Stored data
┄┄┄┄┄┄
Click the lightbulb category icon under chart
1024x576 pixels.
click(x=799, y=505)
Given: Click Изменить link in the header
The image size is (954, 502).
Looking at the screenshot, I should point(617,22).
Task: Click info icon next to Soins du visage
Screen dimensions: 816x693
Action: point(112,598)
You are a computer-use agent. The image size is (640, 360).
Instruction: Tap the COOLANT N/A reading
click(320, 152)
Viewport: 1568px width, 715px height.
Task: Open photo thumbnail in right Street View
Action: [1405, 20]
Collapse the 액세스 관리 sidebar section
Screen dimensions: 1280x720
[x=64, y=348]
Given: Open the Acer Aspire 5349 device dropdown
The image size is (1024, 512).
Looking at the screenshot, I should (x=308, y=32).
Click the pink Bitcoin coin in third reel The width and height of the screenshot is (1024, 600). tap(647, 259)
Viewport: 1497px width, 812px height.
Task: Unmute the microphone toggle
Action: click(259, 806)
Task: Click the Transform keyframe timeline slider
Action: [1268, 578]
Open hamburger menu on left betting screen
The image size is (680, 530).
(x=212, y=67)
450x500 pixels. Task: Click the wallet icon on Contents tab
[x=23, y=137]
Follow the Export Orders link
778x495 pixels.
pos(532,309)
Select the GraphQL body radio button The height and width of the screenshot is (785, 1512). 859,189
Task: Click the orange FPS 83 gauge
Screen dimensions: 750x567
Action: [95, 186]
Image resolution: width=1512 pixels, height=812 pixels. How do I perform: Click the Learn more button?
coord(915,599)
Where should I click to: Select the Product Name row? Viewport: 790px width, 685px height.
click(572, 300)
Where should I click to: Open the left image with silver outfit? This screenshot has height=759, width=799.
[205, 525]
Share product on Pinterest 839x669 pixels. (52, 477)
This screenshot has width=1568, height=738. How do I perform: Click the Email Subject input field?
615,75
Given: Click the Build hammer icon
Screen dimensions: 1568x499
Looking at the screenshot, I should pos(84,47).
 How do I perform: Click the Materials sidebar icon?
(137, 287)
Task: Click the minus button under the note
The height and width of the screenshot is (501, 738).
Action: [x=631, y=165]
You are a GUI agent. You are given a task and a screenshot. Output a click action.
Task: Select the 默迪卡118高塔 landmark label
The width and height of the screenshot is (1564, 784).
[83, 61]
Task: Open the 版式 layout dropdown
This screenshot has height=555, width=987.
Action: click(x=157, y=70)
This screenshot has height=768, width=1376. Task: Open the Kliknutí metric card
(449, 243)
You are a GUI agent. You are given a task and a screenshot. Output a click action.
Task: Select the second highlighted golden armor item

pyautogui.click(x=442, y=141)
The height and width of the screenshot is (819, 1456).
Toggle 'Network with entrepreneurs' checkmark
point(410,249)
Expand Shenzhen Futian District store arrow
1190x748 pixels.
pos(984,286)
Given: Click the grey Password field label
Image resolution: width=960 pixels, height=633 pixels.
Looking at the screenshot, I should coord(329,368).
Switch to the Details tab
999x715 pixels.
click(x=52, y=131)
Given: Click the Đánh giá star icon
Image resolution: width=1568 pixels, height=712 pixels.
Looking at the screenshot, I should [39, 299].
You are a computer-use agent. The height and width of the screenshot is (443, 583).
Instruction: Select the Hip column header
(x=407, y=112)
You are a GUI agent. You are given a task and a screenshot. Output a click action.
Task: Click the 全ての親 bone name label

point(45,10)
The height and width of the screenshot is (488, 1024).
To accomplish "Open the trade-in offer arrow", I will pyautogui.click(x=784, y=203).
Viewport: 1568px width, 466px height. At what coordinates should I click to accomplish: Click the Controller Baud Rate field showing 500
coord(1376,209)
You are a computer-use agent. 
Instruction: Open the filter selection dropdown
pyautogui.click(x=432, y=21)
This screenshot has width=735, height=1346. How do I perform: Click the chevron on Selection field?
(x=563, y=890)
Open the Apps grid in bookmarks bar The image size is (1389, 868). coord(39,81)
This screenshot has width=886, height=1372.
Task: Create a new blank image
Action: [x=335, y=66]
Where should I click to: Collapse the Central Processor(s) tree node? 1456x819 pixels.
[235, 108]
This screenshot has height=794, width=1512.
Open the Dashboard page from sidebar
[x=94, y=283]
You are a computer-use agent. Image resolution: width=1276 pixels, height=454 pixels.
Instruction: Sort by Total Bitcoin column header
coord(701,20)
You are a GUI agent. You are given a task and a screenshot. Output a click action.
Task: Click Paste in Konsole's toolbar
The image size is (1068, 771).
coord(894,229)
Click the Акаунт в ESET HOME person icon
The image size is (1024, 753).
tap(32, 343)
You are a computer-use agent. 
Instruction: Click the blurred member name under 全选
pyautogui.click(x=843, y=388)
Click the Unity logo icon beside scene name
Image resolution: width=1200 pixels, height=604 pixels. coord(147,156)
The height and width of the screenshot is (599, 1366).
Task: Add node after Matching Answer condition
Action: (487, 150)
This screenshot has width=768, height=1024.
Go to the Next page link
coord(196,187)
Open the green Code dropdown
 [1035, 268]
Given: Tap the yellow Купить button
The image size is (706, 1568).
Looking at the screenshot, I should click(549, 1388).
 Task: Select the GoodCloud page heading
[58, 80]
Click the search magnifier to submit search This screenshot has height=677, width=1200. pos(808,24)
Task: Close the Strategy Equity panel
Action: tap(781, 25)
┄┄┄┄┄┄
Short task
Pull out every line of the listing above that contains the string "link", matching case exactly.

Answer to the task
Given: Click Изменить link in the header
Follow the Export Orders link
Go to the Next page link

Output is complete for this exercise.